The result was as predictable as rain on a cloudy day.

The American people, fed up with Iranian policy towards the United States, had headed to their voting booths and defiantly pulled the presidential ballot lever for a decided Outsider. And the Outsider won.

But this election was not in 2016 or 2024. It was 1980. And, of course, that Outsider candidate was Ronald Reagan, not Donald Trump.

Famously, when the then President-elect Reagan paid his first visit to Washington after winning the 1980 election, Democrat Speaker of the House Thomas P. “Tip” O’Neill, the epitome of the career Washington politician, told the former two-term governor of California that “a governor plays in the minor leagues. You’re in the big leagues now.”

The message was crystal clear. Reagan had not spent decades in elected office like O’Neill. Much less had he spent, like O’Neill at that point, almost three decades holding office in Washington. Which was on top of another 16 years as a member of the Massachusetts state legislature.

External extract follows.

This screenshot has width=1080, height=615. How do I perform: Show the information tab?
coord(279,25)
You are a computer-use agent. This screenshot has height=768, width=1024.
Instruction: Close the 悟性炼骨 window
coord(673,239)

No, Reagan was seen and treated as an Outsider by both O’Neill and the larger Washington Establishment because he had not only never set foot in a Washington job, he had — oh the horror! — spent a career working in the private sector. Worse still, Reagan’s private sector career was as — gasp! — an actor! Not to mention that his elective office was as-ewwwww! — a governor — as opposed to being part of the Washington crowd. Sacramento was decidedly not Washington!

And tellingly, the Iranians holding Americans hostage in the U.S. Embassy in Tehran were well aware of Reagan’s Outsider, hardliner reputation.

This history is worth recalling because, yet again, Americans have elected a decided Outsider to the White House. Deliberately. That would be, of course, President Donald Trump. Trump was, famously, a businessman’s businessman in his career. His claim to fame was building a global real estate empire, then writing about how he did it — and massaging that into a hot television show called The Apprentice.  A show where he was cast in the role of judging the business astuteness of various contestants. And when the contestants did not measure up to his strict standards, he immortalized his words of dismissal: “You’re fired!”

All of this returns to mind as now-President Trump deals with the hot-button unfolding of war in the Middle East, on top of what has proved to be his sure-footed handling of the economy. In the latter case, he is making his success into what he has justifiably called a “Golden Age.”

The Middle East is, as has been true for most American presidents, a tougher nut to crack. Way back there in November of 1979 — a full 46 years ago — America’s relationship with Iran went off the tracks in the Jimmy Carter era when 66 Americans, a combination of U.S. diplomats and civilian personnel, were taken hostage in the US Embassy in Tehran. (RELATED: Write That Damned Book — Now!)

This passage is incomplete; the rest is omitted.